Work to complete. What you return must be an exact copy of the lines in the listing below between the line holding "查詢 [button] (152, 414)" and the line holding "1 [button] (60, 2078)", inclusive, and nothing more.

Data for review.
=== Section Start ===

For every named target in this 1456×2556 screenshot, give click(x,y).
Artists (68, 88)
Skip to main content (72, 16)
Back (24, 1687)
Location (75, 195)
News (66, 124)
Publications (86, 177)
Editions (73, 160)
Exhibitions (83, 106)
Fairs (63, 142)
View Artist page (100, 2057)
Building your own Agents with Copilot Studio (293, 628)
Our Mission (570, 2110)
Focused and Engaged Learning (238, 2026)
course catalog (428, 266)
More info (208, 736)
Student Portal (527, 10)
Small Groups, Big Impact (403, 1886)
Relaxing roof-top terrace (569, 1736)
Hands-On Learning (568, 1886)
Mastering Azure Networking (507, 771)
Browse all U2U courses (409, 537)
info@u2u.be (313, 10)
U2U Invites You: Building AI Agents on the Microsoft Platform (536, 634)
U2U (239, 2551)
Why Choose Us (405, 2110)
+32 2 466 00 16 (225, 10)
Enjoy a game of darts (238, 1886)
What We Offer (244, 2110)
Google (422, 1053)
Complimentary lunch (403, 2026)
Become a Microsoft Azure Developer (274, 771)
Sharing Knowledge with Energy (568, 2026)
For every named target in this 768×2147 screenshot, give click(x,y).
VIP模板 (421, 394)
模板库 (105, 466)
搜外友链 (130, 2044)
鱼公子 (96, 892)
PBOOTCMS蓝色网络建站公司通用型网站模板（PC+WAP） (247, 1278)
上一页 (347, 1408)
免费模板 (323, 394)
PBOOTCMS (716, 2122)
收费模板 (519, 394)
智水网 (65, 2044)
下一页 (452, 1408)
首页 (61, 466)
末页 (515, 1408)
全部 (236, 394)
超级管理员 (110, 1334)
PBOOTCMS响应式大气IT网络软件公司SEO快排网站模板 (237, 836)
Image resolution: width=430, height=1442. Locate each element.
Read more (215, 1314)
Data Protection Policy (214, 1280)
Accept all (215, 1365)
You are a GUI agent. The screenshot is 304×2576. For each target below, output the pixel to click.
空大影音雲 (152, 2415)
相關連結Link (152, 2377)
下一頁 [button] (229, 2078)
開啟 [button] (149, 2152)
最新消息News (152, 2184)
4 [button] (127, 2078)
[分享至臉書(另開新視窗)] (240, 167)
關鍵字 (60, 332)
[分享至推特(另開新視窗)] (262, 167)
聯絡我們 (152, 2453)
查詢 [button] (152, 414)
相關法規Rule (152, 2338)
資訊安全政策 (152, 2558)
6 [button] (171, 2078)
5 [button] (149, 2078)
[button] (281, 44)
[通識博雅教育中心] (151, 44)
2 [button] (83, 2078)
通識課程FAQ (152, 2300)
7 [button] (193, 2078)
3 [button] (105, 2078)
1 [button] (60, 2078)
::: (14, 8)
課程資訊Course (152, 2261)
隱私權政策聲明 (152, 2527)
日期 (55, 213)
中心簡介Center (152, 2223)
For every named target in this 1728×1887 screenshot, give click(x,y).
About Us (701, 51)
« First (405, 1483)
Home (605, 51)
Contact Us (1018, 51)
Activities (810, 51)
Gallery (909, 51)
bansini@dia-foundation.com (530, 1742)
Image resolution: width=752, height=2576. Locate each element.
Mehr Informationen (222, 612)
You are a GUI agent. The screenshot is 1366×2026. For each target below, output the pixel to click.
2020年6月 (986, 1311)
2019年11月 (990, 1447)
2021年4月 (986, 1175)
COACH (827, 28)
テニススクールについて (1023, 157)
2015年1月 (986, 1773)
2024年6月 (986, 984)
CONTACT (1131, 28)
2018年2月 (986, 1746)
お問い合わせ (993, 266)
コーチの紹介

=== Section End ===

Answer below.
查詢 [button] (152, 414)
相關法規Rule (152, 2338)
資訊安全政策 (152, 2558)
6 [button] (171, 2078)
5 [button] (149, 2078)
[button] (281, 44)
[通識博雅教育中心] (151, 44)
2 [button] (83, 2078)
通識課程FAQ (152, 2300)
7 [button] (193, 2078)
3 [button] (105, 2078)
1 [button] (60, 2078)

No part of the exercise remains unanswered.